SHORT TASK. Rewrite the listing below, swapping every "screenshot" for "image" and leaving everything else as it is. Omit the pictures from your answer.

DATA FOR THIS TASK.
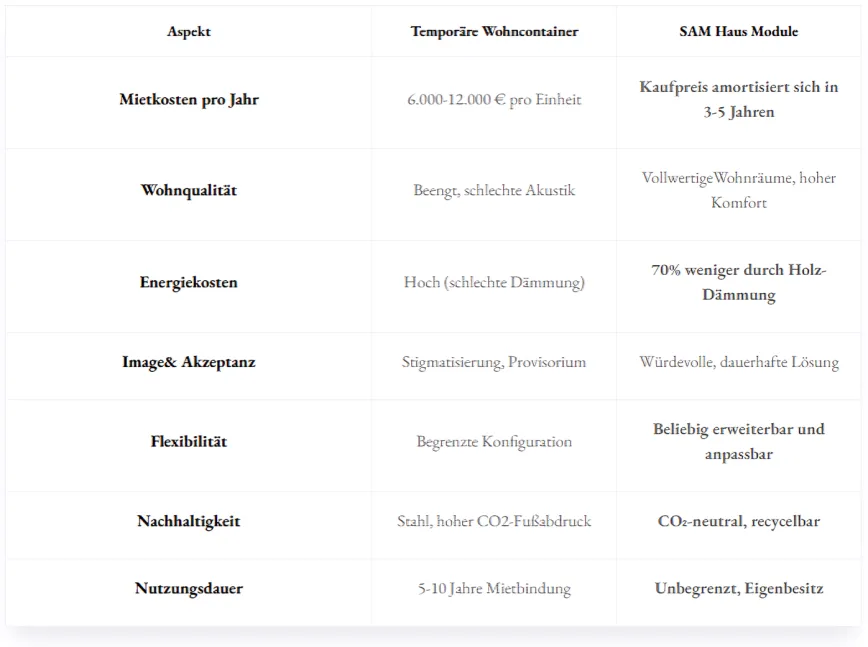Click the Hoch (schlechte Dämmung) cell

494,282
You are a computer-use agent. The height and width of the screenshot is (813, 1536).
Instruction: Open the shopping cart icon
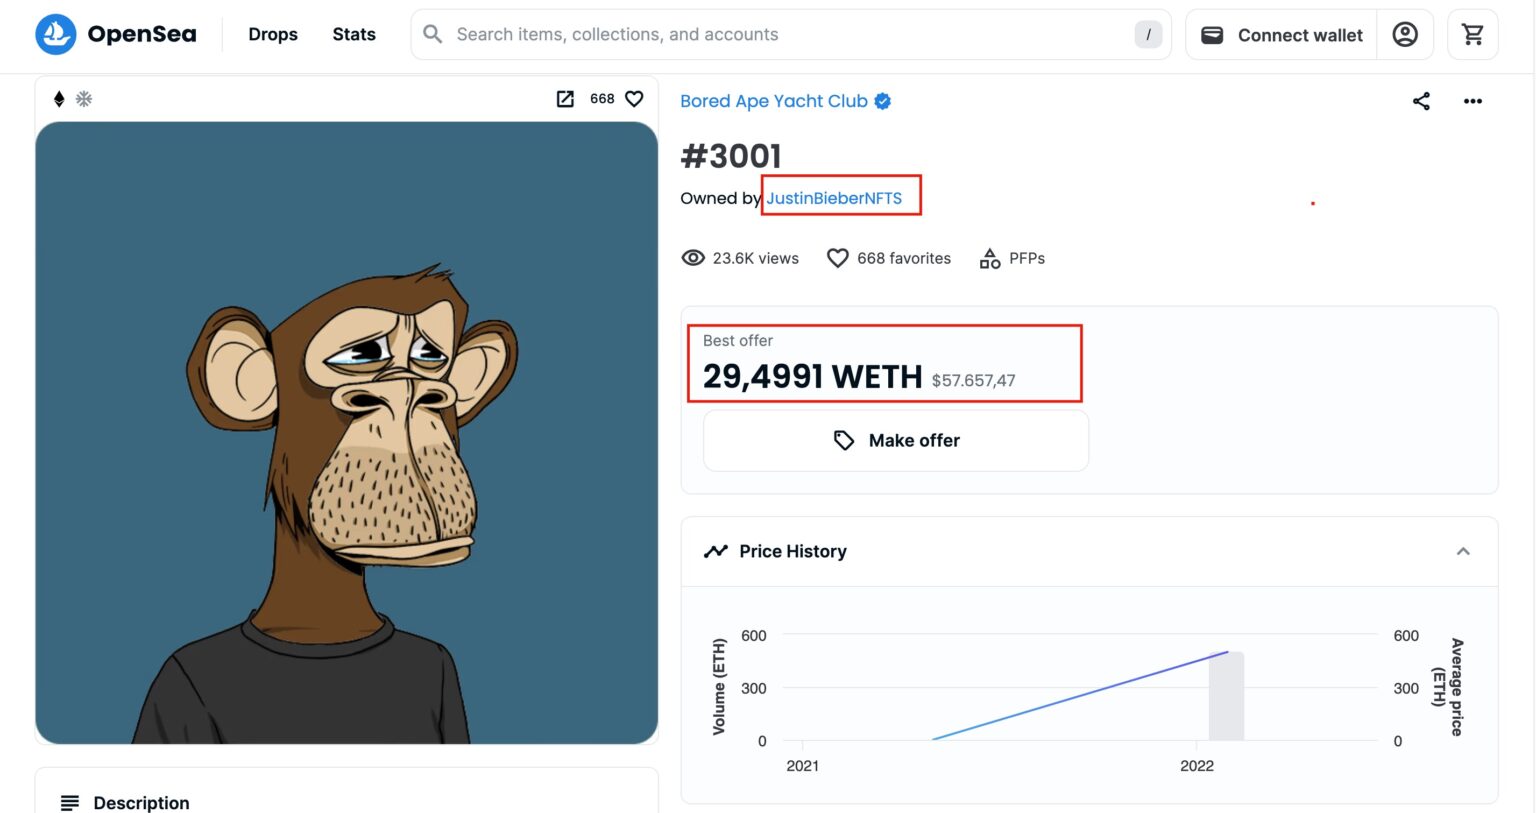tap(1472, 34)
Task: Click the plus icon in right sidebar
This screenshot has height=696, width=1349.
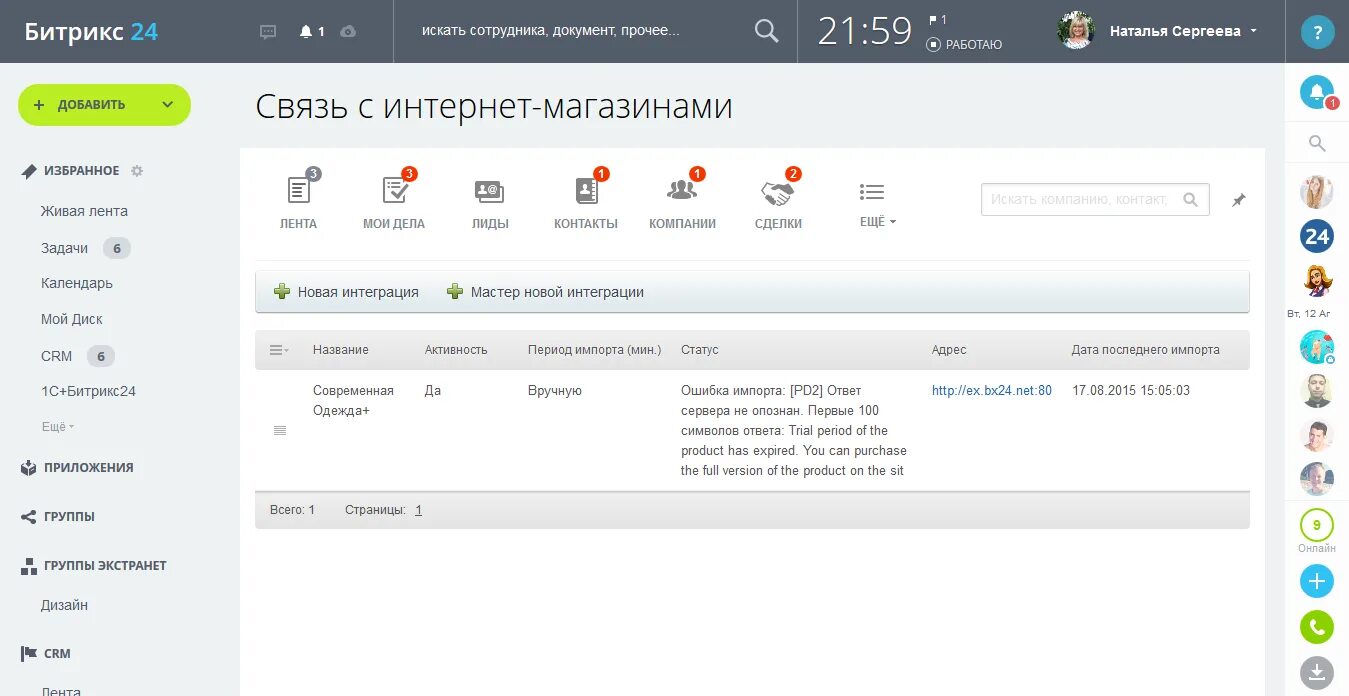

REPLY TO THE TASK.
Click the Hoch (schlechte Dämmung) cell

494,282
You are a computer-use agent. The height and width of the image is (813, 1536).
Instruction: Open the shopping cart icon
tap(1472, 34)
Task: Click the plus icon in right sidebar
This image has height=696, width=1349.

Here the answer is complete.